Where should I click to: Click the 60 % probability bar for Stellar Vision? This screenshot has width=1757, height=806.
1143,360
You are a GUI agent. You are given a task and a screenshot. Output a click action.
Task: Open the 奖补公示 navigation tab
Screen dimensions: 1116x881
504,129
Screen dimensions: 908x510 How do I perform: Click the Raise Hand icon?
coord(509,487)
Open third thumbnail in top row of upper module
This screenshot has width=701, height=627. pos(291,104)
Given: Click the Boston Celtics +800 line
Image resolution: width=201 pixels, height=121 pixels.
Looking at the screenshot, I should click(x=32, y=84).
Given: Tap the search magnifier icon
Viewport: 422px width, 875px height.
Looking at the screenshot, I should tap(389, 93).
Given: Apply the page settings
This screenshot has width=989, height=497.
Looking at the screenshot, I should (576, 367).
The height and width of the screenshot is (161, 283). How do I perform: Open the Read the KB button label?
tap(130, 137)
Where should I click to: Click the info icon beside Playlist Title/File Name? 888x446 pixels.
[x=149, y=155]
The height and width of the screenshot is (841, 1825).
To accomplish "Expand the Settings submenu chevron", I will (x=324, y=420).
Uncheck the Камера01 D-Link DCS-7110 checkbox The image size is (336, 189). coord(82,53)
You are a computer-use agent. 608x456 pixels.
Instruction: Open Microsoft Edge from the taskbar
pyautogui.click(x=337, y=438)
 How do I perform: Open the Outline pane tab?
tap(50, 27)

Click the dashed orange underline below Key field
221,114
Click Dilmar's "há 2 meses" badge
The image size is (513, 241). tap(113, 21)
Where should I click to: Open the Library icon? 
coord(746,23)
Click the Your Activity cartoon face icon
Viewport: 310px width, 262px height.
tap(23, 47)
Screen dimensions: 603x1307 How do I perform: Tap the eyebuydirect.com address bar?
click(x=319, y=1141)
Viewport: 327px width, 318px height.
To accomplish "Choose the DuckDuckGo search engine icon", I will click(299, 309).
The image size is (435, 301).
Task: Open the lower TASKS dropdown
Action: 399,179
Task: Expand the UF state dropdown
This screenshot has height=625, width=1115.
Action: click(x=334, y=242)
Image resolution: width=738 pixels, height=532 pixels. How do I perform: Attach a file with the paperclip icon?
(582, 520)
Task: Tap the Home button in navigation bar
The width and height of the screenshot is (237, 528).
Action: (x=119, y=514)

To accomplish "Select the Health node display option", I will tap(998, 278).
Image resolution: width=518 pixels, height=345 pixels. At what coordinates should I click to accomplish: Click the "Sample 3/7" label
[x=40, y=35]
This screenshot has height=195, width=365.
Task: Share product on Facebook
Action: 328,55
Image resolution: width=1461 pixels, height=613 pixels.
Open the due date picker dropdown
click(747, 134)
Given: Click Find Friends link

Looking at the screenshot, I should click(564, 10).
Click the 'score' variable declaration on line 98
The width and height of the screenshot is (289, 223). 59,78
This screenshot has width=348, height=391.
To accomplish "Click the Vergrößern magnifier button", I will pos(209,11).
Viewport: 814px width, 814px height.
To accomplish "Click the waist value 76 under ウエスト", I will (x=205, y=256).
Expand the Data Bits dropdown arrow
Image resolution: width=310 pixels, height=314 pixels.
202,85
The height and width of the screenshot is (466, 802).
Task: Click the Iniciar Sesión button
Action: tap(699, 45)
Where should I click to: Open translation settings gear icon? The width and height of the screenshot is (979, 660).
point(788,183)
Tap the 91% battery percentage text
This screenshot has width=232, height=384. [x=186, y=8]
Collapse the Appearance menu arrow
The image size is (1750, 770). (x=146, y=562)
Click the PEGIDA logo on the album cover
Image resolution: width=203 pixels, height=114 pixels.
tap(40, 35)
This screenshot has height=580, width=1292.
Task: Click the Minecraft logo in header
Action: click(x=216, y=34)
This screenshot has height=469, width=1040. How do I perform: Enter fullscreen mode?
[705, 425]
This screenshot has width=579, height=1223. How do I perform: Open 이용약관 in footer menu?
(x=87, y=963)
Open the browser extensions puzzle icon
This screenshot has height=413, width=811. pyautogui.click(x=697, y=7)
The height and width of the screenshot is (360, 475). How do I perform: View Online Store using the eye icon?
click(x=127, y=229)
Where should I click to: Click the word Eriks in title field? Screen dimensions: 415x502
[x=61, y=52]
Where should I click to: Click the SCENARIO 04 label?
***
# What the task requires:
Output every record above in full, exactly as it reads.

# Solution to the exercise:
Where should I click to: Click the 60 % probability bar for Stellar Vision? This screenshot has width=1757, height=806.
1143,360
You are a GUI agent. You are given a task and a screenshot. Output a click action.
Task: Open the 奖补公示 navigation tab
Screen dimensions: 1116x881
504,129
Screen dimensions: 908x510 How do I perform: Click the Raise Hand icon?
coord(509,487)
Open third thumbnail in top row of upper module
This screenshot has width=701, height=627. pos(291,104)
Given: Click the Boston Celtics +800 line
Image resolution: width=201 pixels, height=121 pixels.
Looking at the screenshot, I should click(x=32, y=84).
Given: Tap the search magnifier icon
Viewport: 422px width, 875px height.
Looking at the screenshot, I should tap(389, 93).
Given: Apply the page settings
This screenshot has width=989, height=497.
Looking at the screenshot, I should (576, 367).
The height and width of the screenshot is (161, 283). How do I perform: Open the Read the KB button label?
tap(130, 137)
Where should I click to: Click the info icon beside Playlist Title/File Name? 888x446 pixels.
[x=149, y=155]
The height and width of the screenshot is (841, 1825).
To accomplish "Expand the Settings submenu chevron", I will (x=324, y=420).
Uncheck the Камера01 D-Link DCS-7110 checkbox The image size is (336, 189). coord(82,53)
You are a computer-use agent. 608x456 pixels.
Instruction: Open Microsoft Edge from the taskbar
pyautogui.click(x=337, y=438)
 How do I perform: Open the Outline pane tab?
tap(50, 27)

Click the dashed orange underline below Key field
221,114
Click Dilmar's "há 2 meses" badge
The image size is (513, 241). tap(113, 21)
Where should I click to: Open the Library icon? 
coord(746,23)
Click the Your Activity cartoon face icon
Viewport: 310px width, 262px height.
tap(23, 47)
Screen dimensions: 603x1307 How do I perform: Tap the eyebuydirect.com address bar?
click(x=319, y=1141)
Viewport: 327px width, 318px height.
To accomplish "Choose the DuckDuckGo search engine icon", I will click(299, 309).
The image size is (435, 301).
Task: Open the lower TASKS dropdown
Action: 399,179
Task: Expand the UF state dropdown
This screenshot has height=625, width=1115.
Action: click(x=334, y=242)
Image resolution: width=738 pixels, height=532 pixels. How do I perform: Attach a file with the paperclip icon?
(582, 520)
Task: Tap the Home button in navigation bar
The width and height of the screenshot is (237, 528).
Action: (x=119, y=514)

To accomplish "Select the Health node display option", I will tap(998, 278).
Image resolution: width=518 pixels, height=345 pixels. At what coordinates should I click to accomplish: Click the "Sample 3/7" label
[x=40, y=35]
This screenshot has height=195, width=365.
Task: Share product on Facebook
Action: 328,55
Image resolution: width=1461 pixels, height=613 pixels.
Open the due date picker dropdown
click(747, 134)
Given: Click Find Friends link

Looking at the screenshot, I should click(564, 10).
Click the 'score' variable declaration on line 98
The width and height of the screenshot is (289, 223). 59,78
This screenshot has width=348, height=391.
To accomplish "Click the Vergrößern magnifier button", I will pos(209,11).
Viewport: 814px width, 814px height.
To accomplish "Click the waist value 76 under ウエスト", I will (x=205, y=256).
Expand the Data Bits dropdown arrow
Image resolution: width=310 pixels, height=314 pixels.
202,85
The height and width of the screenshot is (466, 802).
Task: Click the Iniciar Sesión button
Action: tap(699, 45)
Where should I click to: Open translation settings gear icon? The width and height of the screenshot is (979, 660).
point(788,183)
Tap the 91% battery percentage text
This screenshot has width=232, height=384. [x=186, y=8]
Collapse the Appearance menu arrow
The image size is (1750, 770). (x=146, y=562)
Click the PEGIDA logo on the album cover
Image resolution: width=203 pixels, height=114 pixels.
tap(40, 35)
This screenshot has height=580, width=1292.
Task: Click the Minecraft logo in header
Action: click(x=216, y=34)
This screenshot has height=469, width=1040. How do I perform: Enter fullscreen mode?
[705, 425]
This screenshot has width=579, height=1223. How do I perform: Open 이용약관 in footer menu?
(x=87, y=963)
Open the browser extensions puzzle icon
This screenshot has height=413, width=811. pyautogui.click(x=697, y=7)
The height and width of the screenshot is (360, 475). How do I perform: View Online Store using the eye icon?
click(x=127, y=229)
Where should I click to: Click the word Eriks in title field? Screen dimensions: 415x502
[x=61, y=52]
Where should I click to: Click the SCENARIO 04 label?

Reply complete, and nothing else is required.